=== TEXTO FORNECIDO ===

Boy From Heaven desnuda a política por trás da religião

Vencedor do prêmio de Melhor Roteiro no Festival de Cannes, Boy From Heaven integrou a seção Perspectiva Internacional da 46ª Mostra SP (Foto: Pandora)

Bruno Andrade

Há sempre um suspense em torno de tramas políticas. Talvez o mistério seja o formato mais funcional em atrair a atenção do público para o assunto – mais do que serena, a política é sempre mortalmente séria. Ainda assim, é através das eleições que os indivíduos percebem sua importância social; é a manifestação contemporânea que, apesar dos ataques, mais tem resistido às mudanças pós-modernas, mesmo que a maneira e os motivos pelos quais se vote sejam diametralmente outros. Em períodos normais, se vota pelo futuro; em momentos perigosos, se vota para cessar a destruição. Sob essa perspectiva, Tarik Saleh, diretor e roteirista do premiado Boy From Heaven, longa que integrou a seção Perspectiva Internacional da 46ª Mostra Internacional de Cinema em São Paulo, vislumbra como o mundo está constantemente inventando maneiras de garantir o resultado desejado.

Adam Tala (Tawfeek Barhom), filho de um pescador, recebe o priviégio de estudar na Universidade de Al-Azhar do Cairo – instituição anexada à mesquita de mesmo nome –, o epicentro político do islamismo sunita. Pouco após sua chegada na cidade, a maior liderança religiosa da universidade, o Grande Imã, morre repentinamente. Entre as figuras religiosas e a elite egípcia, Tala logo se torna uma peça central em torno dessa morte. Contudo, Boy From Heaven aponta que o processo eleitoral no país sequer finge ser democrático: o candidato escolhido é selecionado por um pequeno Conselho Supremo de Acadêmicos, cujas considerações e motivações do voto jamais serão exteriorizadas para o mundo.

Boy From Heaven, de Tarik Saleh, foi indicado à Palma de Ouro no Festival de Cannes (Foto: Pandora)

Tarik Saleh, que desde de 2017 não pode entrar no Egito sob risco de ser preso, depois do lançamento de seu penúltimo filme, O Incidente no Nile Hilton – que discute também a corrupção política no país –, dobra a aposta no novo lançamento. Devido a essa restrição pessoal, as gravações do longa precisaram ser feitas em Istambul, na Turquia, e a Universidade de Al-Azhar na verdade é a Mesquita Süleymanye. Ao longo do filme, o diretor amplia sua discussão sobre os desvios governamentais para preencher o cargo religioso mais alto da nação, mostrando os interesses por trás da eleição do candidato escolhido pelo presidente. “A terra não pode sustentar dois faraós”, diz o general Al Sakran (Mohammad Bakri), ordenando ao coronel Ibrahim (Fares Fares) que torne o seu concorrente pessoal eleito.

===

▸ TAREFAS
A – Segundo a crítica sobre Boy From Heaven, em que cidade foram feitas as gravações do filme?
B – Dê a continuação da crítica sobre Boy From Heaven a partir do ponto em que ela termina.
As linhas não têm relação com a crítica sobre Boy From Heaven.

=== LINHAS FORNECIDAS ===

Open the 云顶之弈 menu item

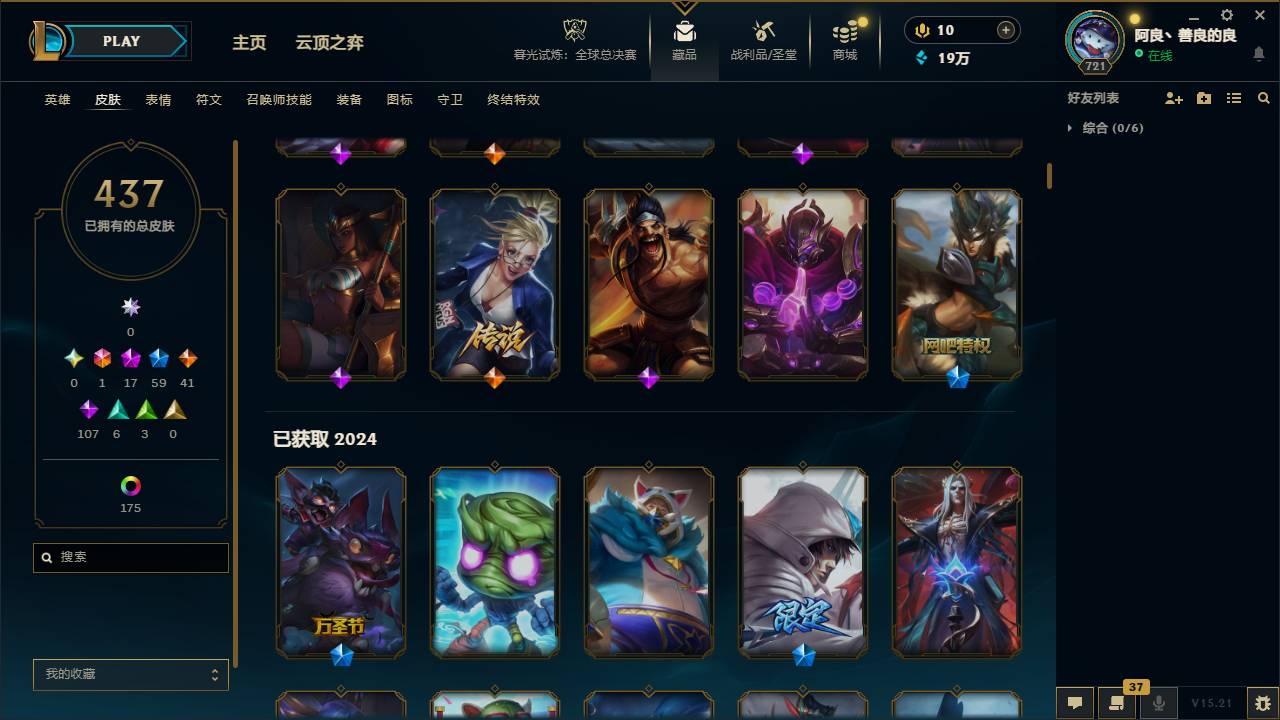332,42
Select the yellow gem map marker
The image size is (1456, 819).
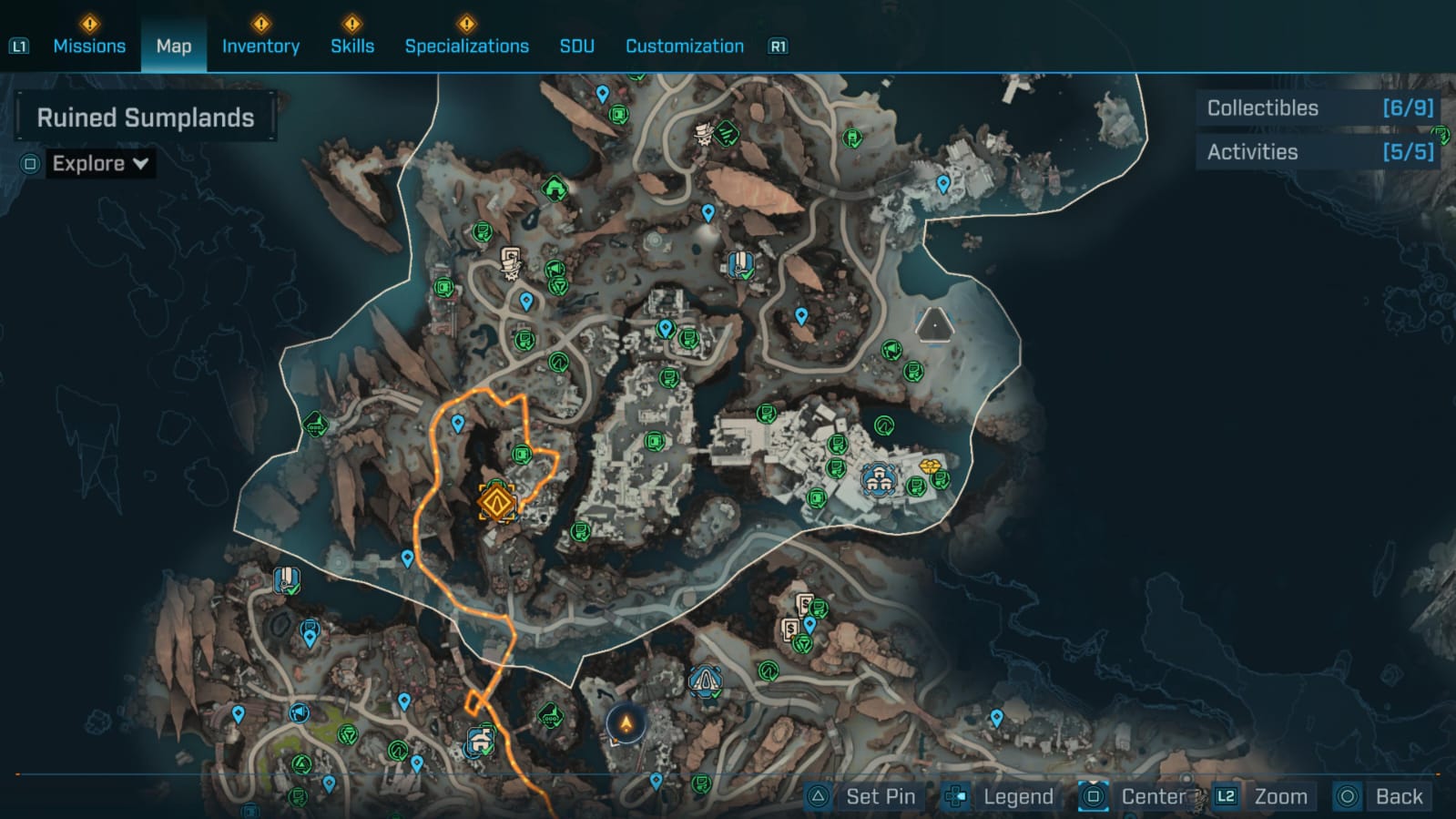click(x=929, y=466)
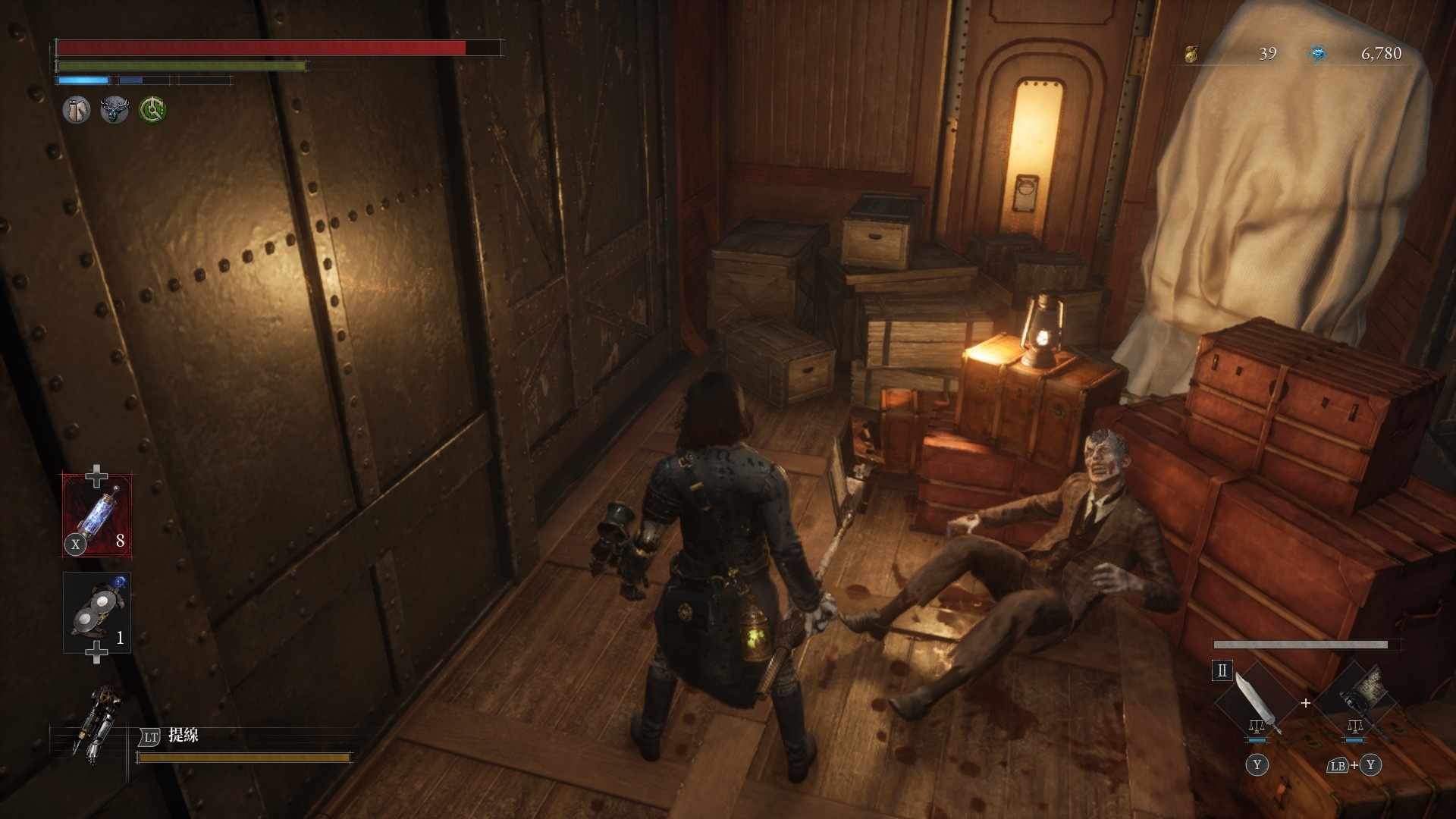The width and height of the screenshot is (1456, 819).
Task: Select the blade Fable Art icon
Action: [x=1256, y=703]
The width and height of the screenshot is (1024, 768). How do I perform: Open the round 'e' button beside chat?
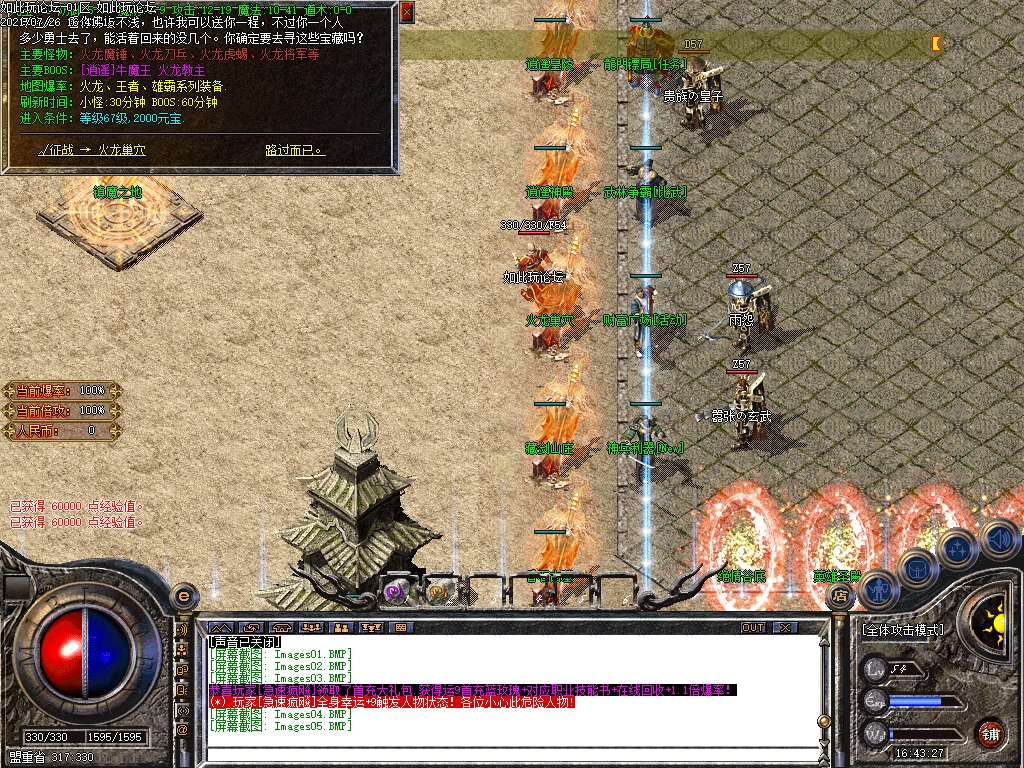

===

▸ RESULTADOS
A – Em Istambul, na Turquia.

B –
Mas o que deixa Boy From Heaven ainda mais interessante é que, sob nenhuma perspectiva, Tarik Saleh tenta manchar a fé do Islã. Seu roteiro desenvolto mostra como o perigo reside, sempre, nas apropriações egoístas e delirantes pelo poder, que na prática não obedecem aos ensinamentos dogmáticos. Esse tratamento, por si só, aponta a grande diferença que o mesmo tema vem recebendo de cineastas ocidentais ao longo dos anos. Submissão da Suécia no Oscar 2023, o longa chegou aos cinemas da América do Norte sob o título Cairo Conspiracytalvez numa tentativa de deixá-lo mais comercial.

Com o título original Walad Min Al Janna, o longa chegou à Mostra SP sob seu título em inglês, Boy From Heaven (Foto: Pandora)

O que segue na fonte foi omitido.